A press release by USAID states that this new assistance is from USAID’s Office of Food for Peace and will provide more than 85,000 tons of emergency food assistance, including specialized nutrition products designed to treat acute malnutrition.
“The aid will serve 2.4 million South Sudanese facing severe life- threatening hunger, as well as refugees in South Sudan. USAID’s partner the UN World Food Program (WFP) will use the contribution to stock food ahead of the May to August lean season in areas that become nearly impossible to reach once the rains set in.”
One in seven people have been forced from their homes. Inside the country, 1.3 million remain displaced, and 450,000 have left for the safety of neighbouring countries.
Within months, the dream of South Sudan – the world’s youngest country – has turned into a nightmare.
After two years of conflict, conditions for the South Sudanese continue to deteriorate and the numbers in need of lifesaving food aid has grown by 60 percent since this time last year.
The Deputy Assistant Administrator Bob Leavitt of USAID’s Bureau for Democracy, Conflict and Humanitarian Assistance recently returned from a visit to this troubled nation. He noted, “Two years of conflict has had a brutal impact on the people of South Sudan. Nearly 20 percent of the population faces life-threatening hunger this month.”

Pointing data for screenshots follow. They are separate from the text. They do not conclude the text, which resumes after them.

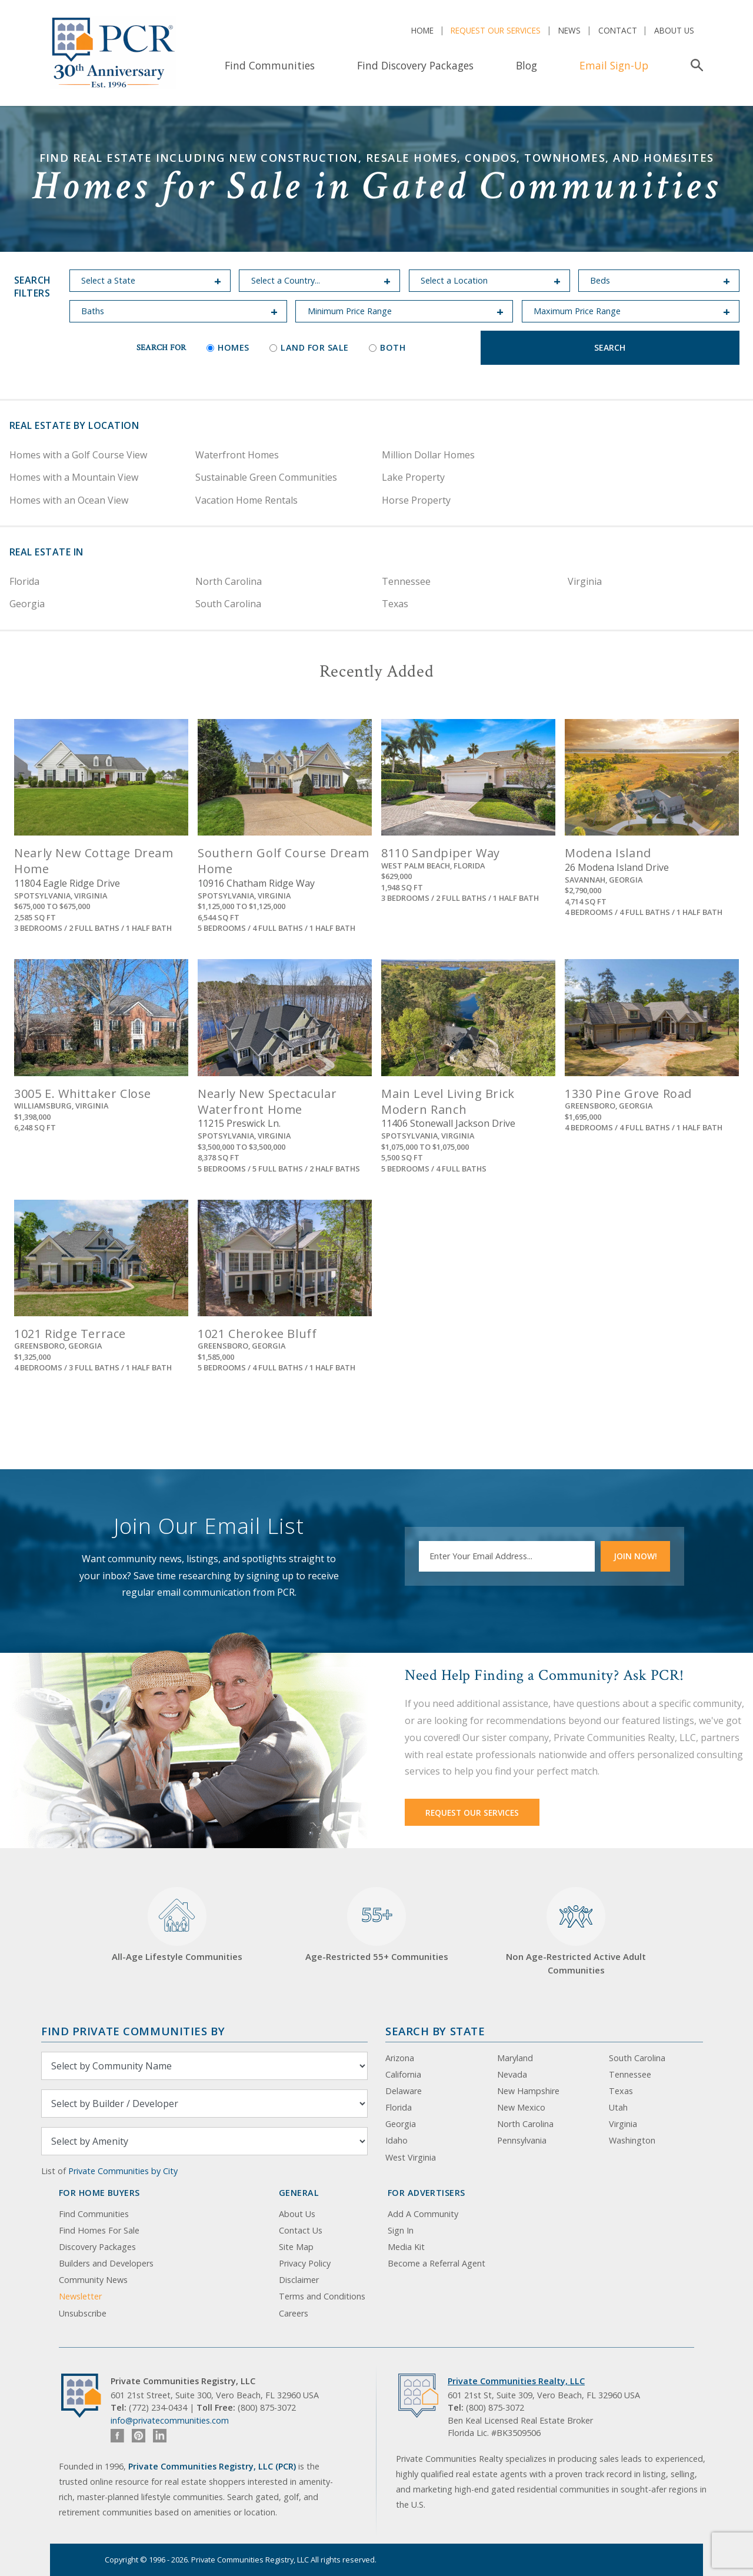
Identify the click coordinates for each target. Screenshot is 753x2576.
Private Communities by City (123, 2170)
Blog (526, 65)
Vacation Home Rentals (246, 500)
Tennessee (406, 581)
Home (422, 30)
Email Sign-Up (613, 65)
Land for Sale (309, 347)
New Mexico (521, 2107)
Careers (293, 2313)
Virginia (585, 581)
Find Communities (270, 65)
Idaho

The United States is the single largest provider of humanitarian assistance to South Sudan. With this contribution, the American people have provided nearly $1.5 billion since the start of the crisis, reaching approximately 1.3 million people every month with much-needed food, clean water, health care, shelter and other essential support. The entire aid package, including more than 344,000 tons of U.S. food, as well as contributions from other donors have helped avert famine for two consecutive years.
Conditions in South Sudan pose significant challenges to reaching people in urgent need of humanitarian assistance. Roads wash out during the rainy season and warring parties continue to block aid and target humanitarian staff and cargo. Humanitarian partners are addressing these challenges by delivering food and other vital supplies by plane and helicopter to people in remote areas.
“USAID remains committed to saving the lives and supporting the aspirations of the South Sudanese people,” said Deputy Assistant Administrator Leavitt. “The peace agreement signed in August provides the best chance for a return to peace and development. Its implementation is urgently needed. We urge South Sudan’s leaders to allow aid to reach the most vulnerable people and to implement all elements of the peace agreement without delay.”